Science sleuths release a composite sketch of asteroid 2008 TC3

Astronomers combined observations and meteorite analysis to work out the shape and orientation of the asteroid that crashed into northern Sudan.Provided by SETI, Mountain View, California
By | Published: October 5, 2009 | Last updated on May 18, 2023

Asteroid 2008 TC3
Discovery images of asteroid 2008 TC3, as it was seen on October 6, 2008, by the Catalina Sky Survey at Mount Lemmon in Arizona.
Richard Kowalski
October 5, 2009
The asteroid that crashed in northern Sudan last year was shaped like a loaf of walnut-raisin bread, according to astronomer Peter Scheirich and colleagues at Ondrejov Observatory and Charles University in the Czech Republic. Scheirich reported his findings at the Division for Planetary Sciences of the American Astronomical Society meeting in Puerto Rico, which on October 5 dedicated a special session to this asteroid, “From the Heavens to the Earth: The 2008 TC3 / Almahata Sitta Ureilite Fall.” The small asteroid, called 2008 TC3, was the first to have been spotted in space before hitting Earth.

Editor’s note: Read Astronomy magazine Associate Editor Liz Kruesi’s reports from DPS09.

“The asteroid now has a face,” said SETI Institute astronomer Peter Jenniskens, chair of the special session. Last December, Jenniskens and Sudan astronomer Muawia Shaddad went to the crash site and recovered 300 fragments in the Nubian Desert (called meteorites) by bringing students of the University of Khartoum to the area for a careful sweep of the gravely desert.
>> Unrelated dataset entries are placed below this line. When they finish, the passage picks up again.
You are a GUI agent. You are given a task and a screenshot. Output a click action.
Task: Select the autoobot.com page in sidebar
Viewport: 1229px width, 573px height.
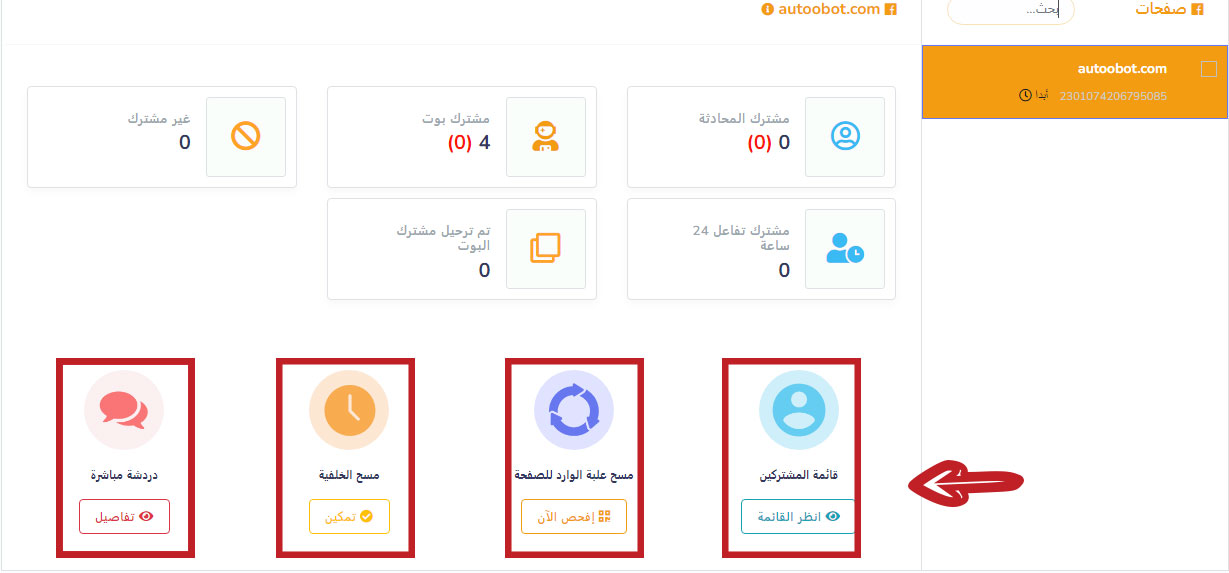[x=1121, y=69]
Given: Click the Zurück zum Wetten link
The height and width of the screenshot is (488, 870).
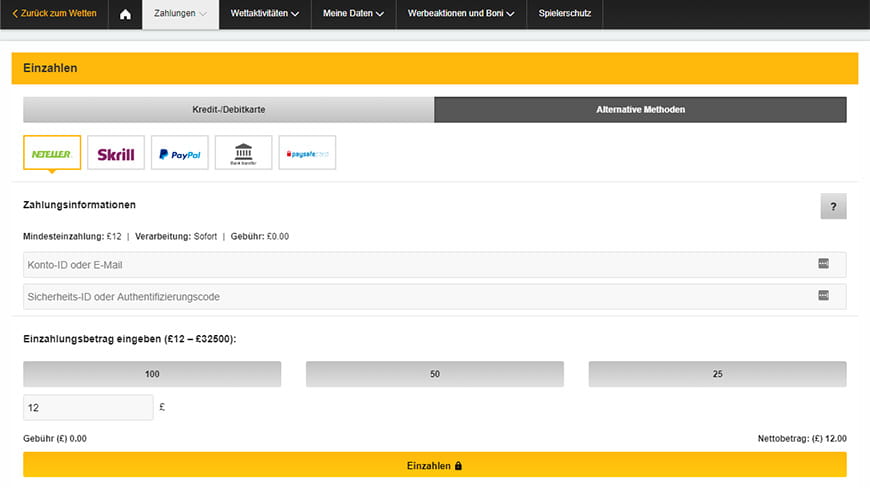Looking at the screenshot, I should coord(54,14).
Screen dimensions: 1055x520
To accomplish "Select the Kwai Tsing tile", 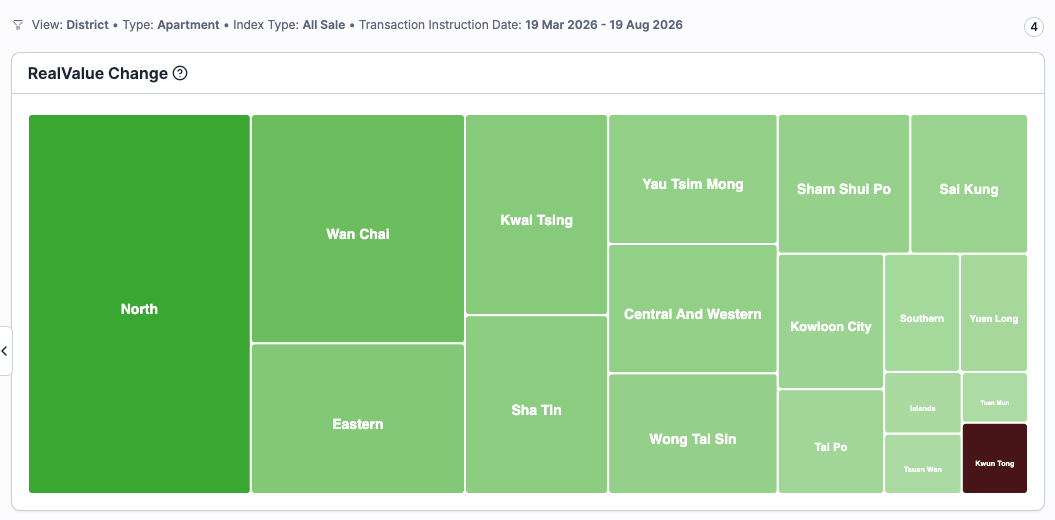I will (536, 215).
They found many different looking meteorites close to, but a little south, of the calculated impact trajectory.

“We have a gigantic jigsaw puzzle on our hands, from which we try to create a picture of the asteroid and its origins,” Jenniskens said. “Now, Scheirich and colleagues have provided us with a composite sketch of the culprit, cleverly using the eyewitness accounts of astronomers that saw the asteroid sneak up on us.”

An irregular shape and rapid tumbling caused asteroid 2008 TC3 to flicker when it reflected sunlight on approach to Earth. Astronomers Marek Kozubal and Ron Dantowitz of the Clay Center Observatory in Brookline, Massachusetts, tracked the asteroid with a telescope and captured the flicker of light during a 2-hour period just before impact. Scheirich combined these observations with others to work out the shape and orientation of the asteroid.

Other forensic evidence presented at the meeting is based on analysis of the recovered meteorites. These are of an unusual “polymict ureilite” type. Jason S. Herrin of NASA’s Johnson Space Center in Houston confirms that the meteorites still carry traces of being heated to between 2100° and 2400° Fahrenheit (1150° and 1300° Celsius), before rapidly cooling down at a rate of tens of degrees Celsius per hour, during which carbon in the asteroid turned part of the olivine mineral iron into metallic iron. Hence, asteroid 2008 TC3 is the remains of a minor planet that endured massive collisions billions of years ago, melting some of the minerals, but not all, before a final collision shattered the planet into asteroids.

Mike Zolensky of NASA’s Johnson Space Center first pointed out that, as far as ureilites are concerned, this meteorite is unusually rich in pores, with pore walls coated by crystals of the mineral olivine. He now reports, from X-ray tomography work with Jon Friedrich of Fordham University in New York, that those pores appear to outline grains that have been incompletely welded together and that the pore linings appear to be vapor phase deposits. According to Zolensky, “Almahata Sitta may represent an agglomeration of coarse- to fine-grained, incompletely reduced pellets formed during impact, and subsequently welded together at high temperature.”

The carbon in the recovered meteorites is among the most cooked of all known meteorites. Scientists detected carbon crystals of graphite and nanodiamonds. Still, it turns out that some of the organic matter in the original material survived the heating. Amy Morrow, Hassan Sabbah, and Richard Zare of Stanford University have found polycyclic aromatic hydrocarbons in high abundances. Amazingly, Michael Callahan and colleagues of NASA’s Goddard Space Flight Center in Greenbelt, Maryland, now report that even some amino acids have survived.

To find more puzzle pieces, Jenniskens and Shaddad plan to revisit the scene of the crash in the Nubian Desert, after sharing notes during a 2008 TC3 Workshop at the University of Khartoum December 6-7.